Conserved Active Site Residues Limit Inhibition of a Copper-Containing Nitrite Reductase by Small Molecules
journal contributionposted on 15.04.2008, 00:00 by Elitza I. Tocheva, Lindsay D. Eltis, Michael E. P. Murphy
The interaction of copper-containing dissimilatory nitrite reductase from Alcaligenes faecalis S-6 (AfNiR) with each of five small molecules was studied using crystallography and steady-state kinetics.
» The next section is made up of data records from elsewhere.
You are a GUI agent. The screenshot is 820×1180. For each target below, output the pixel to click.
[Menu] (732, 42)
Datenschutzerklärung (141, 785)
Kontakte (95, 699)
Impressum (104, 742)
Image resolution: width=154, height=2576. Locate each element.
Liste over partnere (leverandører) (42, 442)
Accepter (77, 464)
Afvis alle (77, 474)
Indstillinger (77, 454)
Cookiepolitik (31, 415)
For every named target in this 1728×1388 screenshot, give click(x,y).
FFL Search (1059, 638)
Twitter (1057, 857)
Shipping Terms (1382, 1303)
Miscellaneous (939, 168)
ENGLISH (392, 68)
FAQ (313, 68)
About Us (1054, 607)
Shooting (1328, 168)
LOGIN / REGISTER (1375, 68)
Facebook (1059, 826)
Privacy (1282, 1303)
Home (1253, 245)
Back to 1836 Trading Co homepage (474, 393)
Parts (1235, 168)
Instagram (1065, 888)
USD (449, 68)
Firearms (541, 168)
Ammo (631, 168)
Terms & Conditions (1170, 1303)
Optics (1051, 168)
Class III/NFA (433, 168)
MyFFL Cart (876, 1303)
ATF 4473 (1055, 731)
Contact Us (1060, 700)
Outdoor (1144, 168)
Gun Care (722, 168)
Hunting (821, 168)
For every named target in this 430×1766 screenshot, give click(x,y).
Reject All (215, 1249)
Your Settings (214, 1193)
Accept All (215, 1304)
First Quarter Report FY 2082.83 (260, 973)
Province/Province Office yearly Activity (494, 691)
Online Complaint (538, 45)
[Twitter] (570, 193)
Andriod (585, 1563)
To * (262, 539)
Structural studies revealed that each small molecule interacted with the oxidized catalytic type 2 copper of AfNiR. Three small molecules (formate, acetate and nitrate) mimic the substrate by having at least two oxygen atoms for bidentate coordination to the type 2 copper atom. These three anions bound to the copper ion in the same asymmetric, bidentate manner as nitrite. Consistent with their weak inhibition of the enzyme (Ki >50 mM), the Cu−O distances in these AfNiR−inhibitor complexes were ∼0.15 Å longer than that observed in the AfNiR−nitrite complex. The binding mode of each inhibitor is determined in part by steric interactions with the side chain of active site residue Ile257. Moreover, the side chain of Asp98, a conserved residue that hydrogen bonds to type 2 copper-bound nitrite and nitric oxide, was either disordered or pointed away from the inhibitors. Acetate and formate inhibited AfNiR in a mixed fashion, consistent with the occurrence of second acetate binding site in the AfNiR−acetate complex that occludes access to the type 2 copper. A fourth small molecule, nitrous oxide, bound to the oxidized metal in a side-on fashion reminiscent of nitric oxide to the reduced copper. Nevertheless, nitrous oxide bound at a farther distance from the metal. The fifth small molecule, azide, inhibited the reduction of nitrite by AfNiR most strongly (Kic = 2.0 ± 0.1 mM). This ligand bound to the type 2 copper center end-on with a Cu−Nc distance of ∼2 Å, and was the only inhibitor to form a hydrogen bond with Asp98. Overall, the data substantiate the roles of Asp98 and Ile257 in discriminating substrate from other small anions.